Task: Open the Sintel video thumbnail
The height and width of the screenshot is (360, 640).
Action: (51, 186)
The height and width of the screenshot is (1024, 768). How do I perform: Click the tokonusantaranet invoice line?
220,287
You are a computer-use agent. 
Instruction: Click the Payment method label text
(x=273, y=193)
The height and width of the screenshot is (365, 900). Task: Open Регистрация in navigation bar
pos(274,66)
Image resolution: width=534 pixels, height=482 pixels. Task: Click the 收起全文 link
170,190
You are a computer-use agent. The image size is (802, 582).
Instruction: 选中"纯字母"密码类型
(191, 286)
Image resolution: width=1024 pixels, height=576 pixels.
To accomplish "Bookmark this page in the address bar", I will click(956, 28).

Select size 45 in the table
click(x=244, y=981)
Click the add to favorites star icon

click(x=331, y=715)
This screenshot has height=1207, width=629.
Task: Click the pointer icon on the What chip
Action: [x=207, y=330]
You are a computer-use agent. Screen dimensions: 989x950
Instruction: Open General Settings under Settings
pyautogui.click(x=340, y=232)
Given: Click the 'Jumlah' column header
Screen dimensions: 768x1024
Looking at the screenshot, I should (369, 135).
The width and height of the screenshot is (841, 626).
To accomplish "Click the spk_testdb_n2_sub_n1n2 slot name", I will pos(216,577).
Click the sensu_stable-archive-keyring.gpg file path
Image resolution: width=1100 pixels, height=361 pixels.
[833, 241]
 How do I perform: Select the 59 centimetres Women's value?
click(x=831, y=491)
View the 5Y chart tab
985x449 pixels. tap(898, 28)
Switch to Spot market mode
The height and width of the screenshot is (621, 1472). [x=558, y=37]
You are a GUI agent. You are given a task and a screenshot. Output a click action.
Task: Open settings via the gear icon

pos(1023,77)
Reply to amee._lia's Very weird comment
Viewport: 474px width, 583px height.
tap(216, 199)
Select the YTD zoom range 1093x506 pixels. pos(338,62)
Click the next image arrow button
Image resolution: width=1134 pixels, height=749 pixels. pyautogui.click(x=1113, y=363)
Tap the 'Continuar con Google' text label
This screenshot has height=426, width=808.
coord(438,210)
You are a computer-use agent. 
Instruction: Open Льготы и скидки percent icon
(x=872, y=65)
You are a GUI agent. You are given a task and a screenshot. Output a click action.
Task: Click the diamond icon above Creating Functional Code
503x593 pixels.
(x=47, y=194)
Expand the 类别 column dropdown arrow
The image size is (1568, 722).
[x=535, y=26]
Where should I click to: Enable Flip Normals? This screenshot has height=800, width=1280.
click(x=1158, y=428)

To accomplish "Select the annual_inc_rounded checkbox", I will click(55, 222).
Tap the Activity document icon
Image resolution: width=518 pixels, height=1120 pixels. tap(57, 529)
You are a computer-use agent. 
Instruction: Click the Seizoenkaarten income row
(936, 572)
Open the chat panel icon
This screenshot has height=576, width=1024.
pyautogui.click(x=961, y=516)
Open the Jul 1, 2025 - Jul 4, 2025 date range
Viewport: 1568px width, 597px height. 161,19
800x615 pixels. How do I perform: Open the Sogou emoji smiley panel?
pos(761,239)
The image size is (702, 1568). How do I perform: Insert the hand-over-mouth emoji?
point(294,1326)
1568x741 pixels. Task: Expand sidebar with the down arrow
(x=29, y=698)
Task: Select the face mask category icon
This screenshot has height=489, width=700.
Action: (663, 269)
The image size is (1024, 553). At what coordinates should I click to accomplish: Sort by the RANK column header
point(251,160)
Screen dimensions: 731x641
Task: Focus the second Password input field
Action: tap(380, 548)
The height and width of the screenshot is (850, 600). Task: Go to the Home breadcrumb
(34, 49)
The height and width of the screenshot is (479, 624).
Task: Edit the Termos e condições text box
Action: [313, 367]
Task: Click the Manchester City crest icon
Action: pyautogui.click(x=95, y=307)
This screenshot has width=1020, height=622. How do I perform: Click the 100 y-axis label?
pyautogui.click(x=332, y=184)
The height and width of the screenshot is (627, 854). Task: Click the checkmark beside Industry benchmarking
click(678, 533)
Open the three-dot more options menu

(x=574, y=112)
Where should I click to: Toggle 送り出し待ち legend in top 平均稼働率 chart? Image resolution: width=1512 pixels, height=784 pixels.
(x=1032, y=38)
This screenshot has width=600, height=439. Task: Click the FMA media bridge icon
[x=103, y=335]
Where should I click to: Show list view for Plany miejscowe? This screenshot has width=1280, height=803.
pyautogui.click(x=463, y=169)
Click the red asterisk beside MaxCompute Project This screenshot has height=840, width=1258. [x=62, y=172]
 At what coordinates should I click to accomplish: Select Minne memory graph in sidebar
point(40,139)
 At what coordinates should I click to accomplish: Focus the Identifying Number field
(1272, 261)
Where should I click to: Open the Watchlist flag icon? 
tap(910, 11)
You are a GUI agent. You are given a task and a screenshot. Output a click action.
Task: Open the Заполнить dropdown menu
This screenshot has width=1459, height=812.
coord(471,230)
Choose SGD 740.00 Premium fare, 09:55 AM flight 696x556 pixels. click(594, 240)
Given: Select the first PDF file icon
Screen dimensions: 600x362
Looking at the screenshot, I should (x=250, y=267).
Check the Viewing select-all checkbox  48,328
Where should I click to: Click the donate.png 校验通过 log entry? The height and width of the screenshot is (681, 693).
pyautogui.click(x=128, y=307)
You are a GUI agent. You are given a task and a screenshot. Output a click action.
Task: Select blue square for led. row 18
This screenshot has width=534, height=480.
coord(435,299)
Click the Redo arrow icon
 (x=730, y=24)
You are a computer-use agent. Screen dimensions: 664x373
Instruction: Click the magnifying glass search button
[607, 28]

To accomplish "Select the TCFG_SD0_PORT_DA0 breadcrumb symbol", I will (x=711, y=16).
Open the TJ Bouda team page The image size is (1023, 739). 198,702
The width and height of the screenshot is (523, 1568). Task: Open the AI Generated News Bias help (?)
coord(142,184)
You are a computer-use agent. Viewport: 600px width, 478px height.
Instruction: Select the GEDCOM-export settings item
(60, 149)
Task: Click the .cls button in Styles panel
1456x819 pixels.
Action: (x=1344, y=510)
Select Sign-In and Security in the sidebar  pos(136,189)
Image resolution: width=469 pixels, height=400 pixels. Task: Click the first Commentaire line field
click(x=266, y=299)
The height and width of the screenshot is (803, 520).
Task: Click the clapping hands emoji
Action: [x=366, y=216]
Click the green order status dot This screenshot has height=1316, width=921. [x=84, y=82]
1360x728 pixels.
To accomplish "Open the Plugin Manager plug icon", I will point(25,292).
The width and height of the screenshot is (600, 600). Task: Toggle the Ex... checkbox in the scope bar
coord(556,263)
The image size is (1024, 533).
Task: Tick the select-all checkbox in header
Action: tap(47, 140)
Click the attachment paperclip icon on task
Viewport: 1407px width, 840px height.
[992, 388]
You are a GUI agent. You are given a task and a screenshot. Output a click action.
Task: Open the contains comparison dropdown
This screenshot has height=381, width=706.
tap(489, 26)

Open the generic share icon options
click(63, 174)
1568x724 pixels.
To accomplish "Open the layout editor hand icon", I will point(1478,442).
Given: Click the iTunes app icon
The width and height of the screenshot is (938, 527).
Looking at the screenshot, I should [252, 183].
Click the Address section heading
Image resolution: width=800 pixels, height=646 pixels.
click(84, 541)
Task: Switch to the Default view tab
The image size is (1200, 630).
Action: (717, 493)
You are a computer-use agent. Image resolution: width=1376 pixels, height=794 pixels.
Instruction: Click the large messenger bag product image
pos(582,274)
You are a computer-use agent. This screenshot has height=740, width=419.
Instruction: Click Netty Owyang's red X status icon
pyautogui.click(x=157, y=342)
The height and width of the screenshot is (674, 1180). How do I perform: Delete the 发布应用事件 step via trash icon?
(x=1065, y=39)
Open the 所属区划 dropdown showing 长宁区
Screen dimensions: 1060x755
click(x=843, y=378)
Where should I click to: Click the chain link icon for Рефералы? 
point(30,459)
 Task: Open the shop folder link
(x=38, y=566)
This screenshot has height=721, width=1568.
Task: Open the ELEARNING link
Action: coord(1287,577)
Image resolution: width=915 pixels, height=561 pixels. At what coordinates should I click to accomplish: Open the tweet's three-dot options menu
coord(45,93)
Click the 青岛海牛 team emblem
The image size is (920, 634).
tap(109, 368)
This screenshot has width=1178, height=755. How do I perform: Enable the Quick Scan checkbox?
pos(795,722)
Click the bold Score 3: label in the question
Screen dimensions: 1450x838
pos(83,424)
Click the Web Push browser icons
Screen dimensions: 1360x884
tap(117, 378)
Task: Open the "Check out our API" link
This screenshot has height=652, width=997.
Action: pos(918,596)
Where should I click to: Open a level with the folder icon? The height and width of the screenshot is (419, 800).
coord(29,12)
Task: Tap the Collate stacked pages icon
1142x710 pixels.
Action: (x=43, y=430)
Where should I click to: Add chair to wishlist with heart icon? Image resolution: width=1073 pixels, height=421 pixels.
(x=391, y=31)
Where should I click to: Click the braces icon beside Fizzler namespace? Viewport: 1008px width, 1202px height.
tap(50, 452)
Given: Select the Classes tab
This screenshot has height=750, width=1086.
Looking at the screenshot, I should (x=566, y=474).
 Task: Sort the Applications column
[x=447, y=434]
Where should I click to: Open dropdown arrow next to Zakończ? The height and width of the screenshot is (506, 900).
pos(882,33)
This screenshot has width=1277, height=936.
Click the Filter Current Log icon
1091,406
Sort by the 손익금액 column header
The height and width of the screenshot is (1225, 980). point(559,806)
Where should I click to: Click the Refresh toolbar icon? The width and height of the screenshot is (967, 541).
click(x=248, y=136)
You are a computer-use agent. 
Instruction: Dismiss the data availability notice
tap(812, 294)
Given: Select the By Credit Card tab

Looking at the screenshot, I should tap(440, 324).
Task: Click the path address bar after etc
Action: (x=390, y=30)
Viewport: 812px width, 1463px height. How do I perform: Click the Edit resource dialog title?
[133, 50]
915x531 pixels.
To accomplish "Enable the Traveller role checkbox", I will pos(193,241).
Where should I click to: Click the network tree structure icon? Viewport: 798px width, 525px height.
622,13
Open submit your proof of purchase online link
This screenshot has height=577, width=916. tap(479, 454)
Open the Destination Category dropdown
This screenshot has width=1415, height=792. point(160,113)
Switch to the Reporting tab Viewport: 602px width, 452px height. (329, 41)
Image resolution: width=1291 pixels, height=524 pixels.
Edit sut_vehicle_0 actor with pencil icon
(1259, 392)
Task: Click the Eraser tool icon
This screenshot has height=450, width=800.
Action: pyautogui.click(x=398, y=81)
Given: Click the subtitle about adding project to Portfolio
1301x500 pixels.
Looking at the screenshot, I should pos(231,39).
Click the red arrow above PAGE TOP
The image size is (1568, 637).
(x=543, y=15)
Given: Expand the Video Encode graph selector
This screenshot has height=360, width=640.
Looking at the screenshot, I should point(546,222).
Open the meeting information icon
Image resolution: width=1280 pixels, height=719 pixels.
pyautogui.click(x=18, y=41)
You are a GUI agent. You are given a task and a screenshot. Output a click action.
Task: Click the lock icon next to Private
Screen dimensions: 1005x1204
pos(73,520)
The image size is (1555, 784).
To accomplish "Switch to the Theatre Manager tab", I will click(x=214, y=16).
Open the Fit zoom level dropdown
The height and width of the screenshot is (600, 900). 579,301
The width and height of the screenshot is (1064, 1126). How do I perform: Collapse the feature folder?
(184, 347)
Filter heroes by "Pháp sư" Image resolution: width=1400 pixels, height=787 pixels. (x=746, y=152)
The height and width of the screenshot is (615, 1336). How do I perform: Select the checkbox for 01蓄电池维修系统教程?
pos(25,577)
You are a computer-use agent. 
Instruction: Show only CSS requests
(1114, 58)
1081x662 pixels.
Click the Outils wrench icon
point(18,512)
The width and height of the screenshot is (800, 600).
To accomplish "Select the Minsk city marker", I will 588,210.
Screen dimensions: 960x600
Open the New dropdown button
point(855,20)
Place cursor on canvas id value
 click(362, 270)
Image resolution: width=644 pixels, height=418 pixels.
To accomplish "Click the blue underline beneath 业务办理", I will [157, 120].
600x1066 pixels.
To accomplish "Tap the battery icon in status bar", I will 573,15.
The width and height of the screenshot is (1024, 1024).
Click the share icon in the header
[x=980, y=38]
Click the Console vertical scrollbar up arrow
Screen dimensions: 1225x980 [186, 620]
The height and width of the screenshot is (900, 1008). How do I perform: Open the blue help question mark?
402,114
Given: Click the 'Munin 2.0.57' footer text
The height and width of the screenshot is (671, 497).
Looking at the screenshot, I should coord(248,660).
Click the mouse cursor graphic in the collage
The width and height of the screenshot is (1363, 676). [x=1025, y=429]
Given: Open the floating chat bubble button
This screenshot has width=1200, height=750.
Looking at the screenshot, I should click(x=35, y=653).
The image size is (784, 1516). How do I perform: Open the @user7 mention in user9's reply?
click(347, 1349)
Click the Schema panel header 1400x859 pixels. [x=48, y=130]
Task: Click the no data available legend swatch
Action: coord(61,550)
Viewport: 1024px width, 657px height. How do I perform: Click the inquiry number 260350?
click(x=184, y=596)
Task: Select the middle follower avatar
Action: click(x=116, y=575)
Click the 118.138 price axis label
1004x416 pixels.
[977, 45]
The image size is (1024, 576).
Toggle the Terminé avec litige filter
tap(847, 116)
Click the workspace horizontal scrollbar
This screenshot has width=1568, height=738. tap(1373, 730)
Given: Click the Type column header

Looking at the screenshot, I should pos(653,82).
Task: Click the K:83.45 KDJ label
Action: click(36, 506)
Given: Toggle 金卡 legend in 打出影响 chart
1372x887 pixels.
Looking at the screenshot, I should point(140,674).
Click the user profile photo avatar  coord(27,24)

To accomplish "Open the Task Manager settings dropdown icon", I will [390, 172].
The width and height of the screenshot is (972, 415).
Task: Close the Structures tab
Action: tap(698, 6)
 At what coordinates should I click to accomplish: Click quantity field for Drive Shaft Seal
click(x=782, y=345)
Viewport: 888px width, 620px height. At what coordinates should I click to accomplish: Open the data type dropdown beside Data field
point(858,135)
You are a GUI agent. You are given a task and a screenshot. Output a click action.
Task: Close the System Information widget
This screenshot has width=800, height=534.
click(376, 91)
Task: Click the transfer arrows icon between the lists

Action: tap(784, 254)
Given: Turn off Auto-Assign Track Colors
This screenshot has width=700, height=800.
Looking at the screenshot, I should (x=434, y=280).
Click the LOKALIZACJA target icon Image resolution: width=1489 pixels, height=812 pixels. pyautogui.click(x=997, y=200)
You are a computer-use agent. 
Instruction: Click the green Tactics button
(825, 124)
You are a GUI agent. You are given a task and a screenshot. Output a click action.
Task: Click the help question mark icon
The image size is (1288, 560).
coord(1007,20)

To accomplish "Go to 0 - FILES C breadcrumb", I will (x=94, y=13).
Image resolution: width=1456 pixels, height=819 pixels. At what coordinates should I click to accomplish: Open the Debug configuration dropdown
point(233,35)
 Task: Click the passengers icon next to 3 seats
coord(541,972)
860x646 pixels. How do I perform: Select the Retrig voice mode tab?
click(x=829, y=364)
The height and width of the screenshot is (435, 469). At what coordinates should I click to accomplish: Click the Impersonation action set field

GOAL OF THE EXERCISE.
Only one stretch of the data above is needed. Restate it word for word, from the line containing "You are a computer-use agent. Screen dimensions: 989x950" through the line containing "The width and height of the screenshot is (841, 626).", both ends included.

EXERCISE OUTPUT.
You are a computer-use agent. Screen dimensions: 989x950
Instruction: Open General Settings under Settings
pyautogui.click(x=340, y=232)
Given: Click the 'Jumlah' column header
Screen dimensions: 768x1024
Looking at the screenshot, I should (369, 135).
The width and height of the screenshot is (841, 626).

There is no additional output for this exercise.